Tribunal de commerce de Nanterre, le 12 février 2025, n°2024F00288

Le Tribunal des activités économiques de Nanterre, par jugement du 12 février 2025, a accueilli une demande de rectification d’erreur matérielle. Une société prestataire de services avait assigné trois sociétés clientes pour le paiement de factures impayées. Un premier jugement du 12 juin 2024 avait partiellement accueilli ces demandes. La demanderesse a ensuite sollicité la rectification d’une erreur de chiffre concernant le montant d’une facture dans ce jugement. Les défenderesses, demeurées défaillantes, n’ont pas contesté cette requête. Le tribunal a donc dû se prononcer sur la recevabilité et le bien-fondé de cette demande de rectification. La question de droit était de savoir si une erreur numérique dans le montant d’une condamnation pécuniaire constituait une erreur matérielle rectifiable au sens de l’article 462 du code de procédure civile. Le tribunal a admis la rectification, augmentant en conséquence le montant de la condamnation.

La décision illustre d’abord une application rigoureuse des conditions de la rectification. Elle révèle ensuite les effets pratiques de ce mécanisme procédural.

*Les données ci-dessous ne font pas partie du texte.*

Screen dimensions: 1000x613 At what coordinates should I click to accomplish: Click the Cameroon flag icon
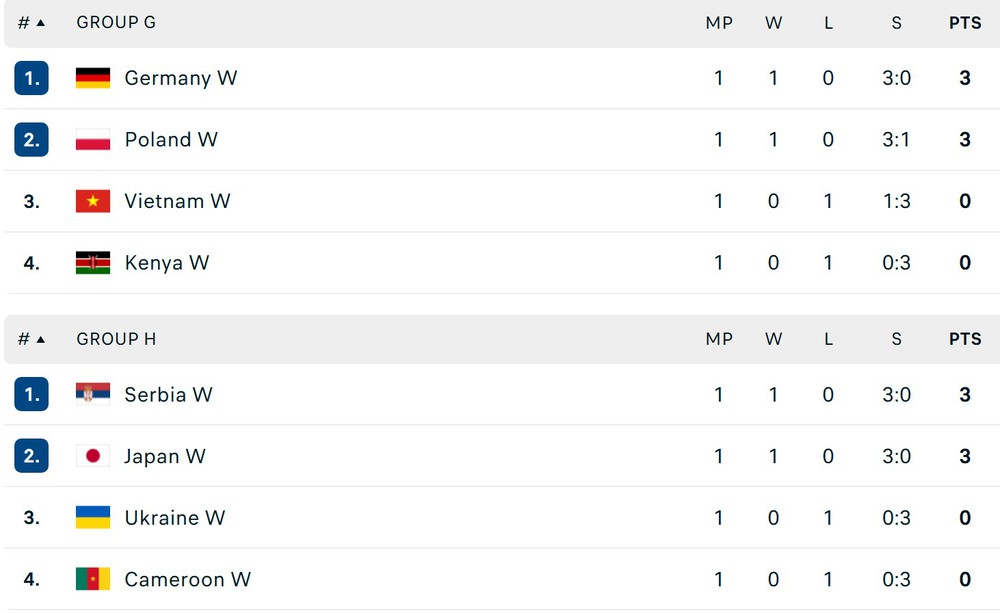[92, 579]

**La caractérisation certaine d’une erreur matérielle**

Le tribunal retient une conception objective de l’erreur matérielle. Il constate simplement l’écart numérique entre le montant réel de la facture et celui retranscrit dans le jugement. L’article 462 du code de procédure civile dispose que “les erreurs et omissions matérielles qui affectent un jugement, même passé en force de la chose jugée, peuvent toujours être réparées par la juridiction qui l’a rendu”. La juridiction applique strictement ce texte. Elle ne recherche pas l’origine de l’erreur et constate son existence par la comparaison des pièces. La décision s’inscrit dans la jurisprudence constante. Les juges estiment que l’erreur est “avérée” par l’examen de la facture produite. Cette approche garantit la conformité du dispositif judiciaire à la réalité des créances reconnues dues. Elle assure une exécution fidèle de la décision initiale.

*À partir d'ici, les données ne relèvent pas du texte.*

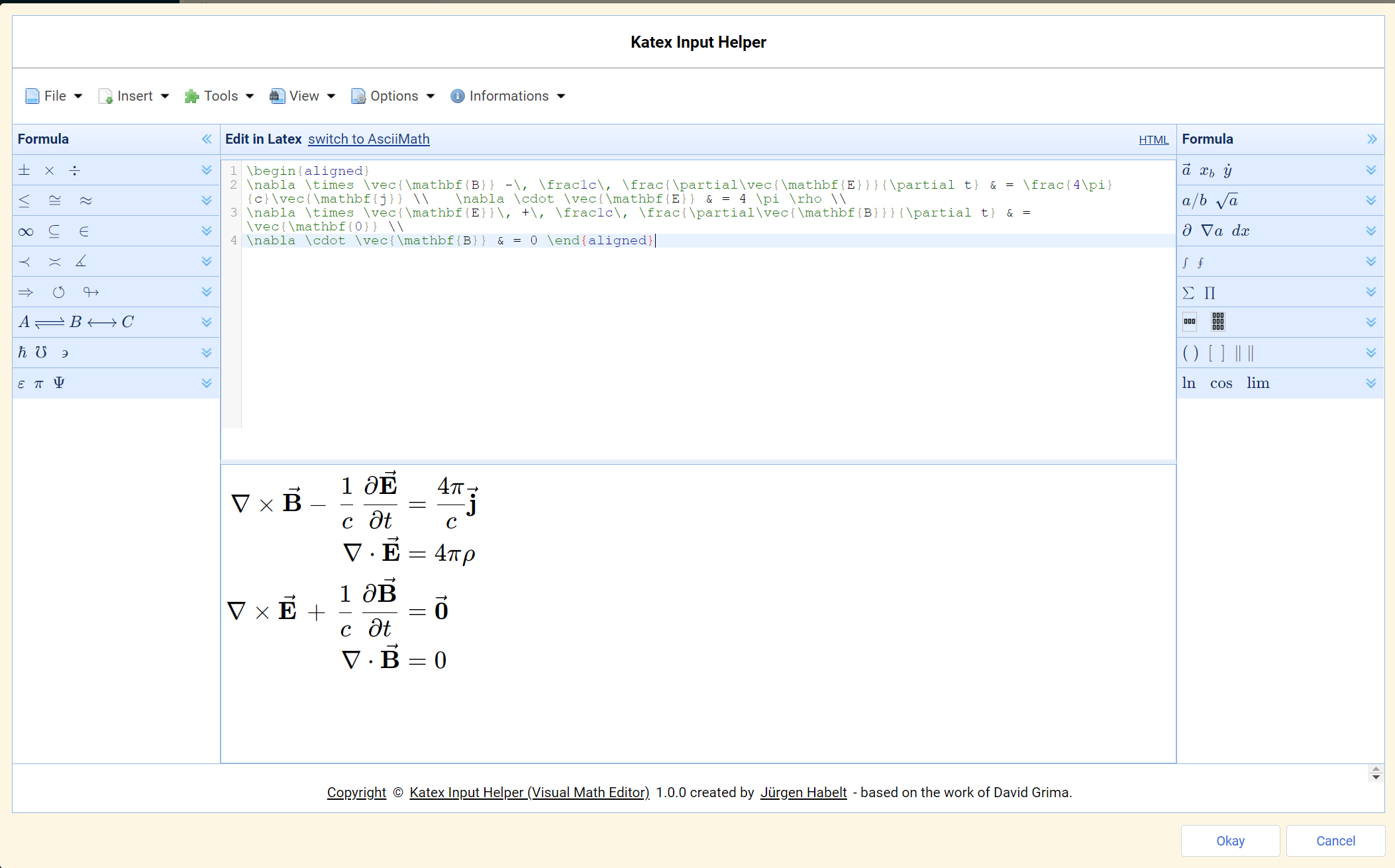Collapse the Formula right panel
This screenshot has width=1395, height=868.
tap(1371, 139)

La rectification est ici facilitée par l’absence de contradiction. Les parties défenderesses, défaillantes, n’ont soulevé aucune objection. Le tribunal statue sur une requête unilatérale. Il vérifie néanmoins le caractère purement matériel de l’erreur. La modification ne porte pas sur le fond du droit. Elle ne remet pas en cause le principe de la condamnation. Elle en corrige seulement l’expression chiffrée. Cette distinction est essentielle pour préserver l’autorité de la chose jugée. Le mécanisme évite ainsi un nouveau procès pour un vice de forme minime. Il sert l’économie procédurale et la bonne administration de la justice.

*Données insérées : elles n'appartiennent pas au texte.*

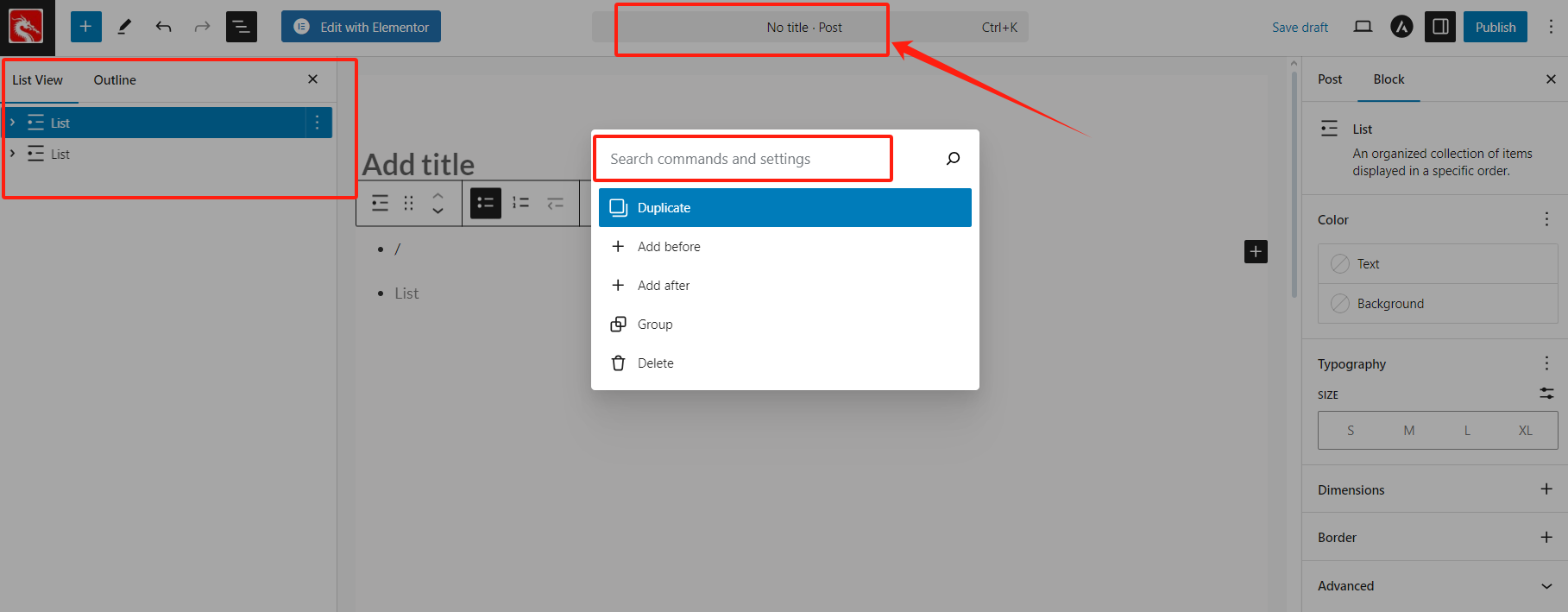Click the block inserter plus icon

**Les conséquences pratiques d’une rectification en matière de créance**

L’opération de rectification produit des effets immédiats et rétroactifs. Le jugement rectifié se substitue intégralement au jugement initial. La décision précise que “la décision rectificative sera mentionnée sur la minute et sur les expéditions de la décision rectifiée”. Cette substitution a une portée concrète significative. Elle modifie le titre exécutoire détenu par le créancier. Le montant exigible est augmenté de la différence corrigée, soit 438,93 euros. Les intérêts de retard courent également sur ce montant rectifié à compter de la date initiale de mise en demeure. La rectification rétablit l’intégralité de la créance juridiquement reconnue.

Cette procédure souligne l’importance de l’exactitude du dispositif judiciaire. Une erreur numérique, même minime, priverait le créancier d’une partie de son dû. Le mécanisme de l’article 462 offre une voie simple et rapide de correction. Il protège les droits du créancier sans alourdir indûment la charge procédurale. La solution témoigne d’un souci d’efficacité de la justice gracieuse. Elle permet d’ajuster le commandement de payer sans reprendre l’ensemble de l’instance. Cette célérité est précieuse en matière commerciale où le recouvrement des créances est sensible.

Source : Cour de cassation – Base Open Data « Judilibre » & « Légifrance ».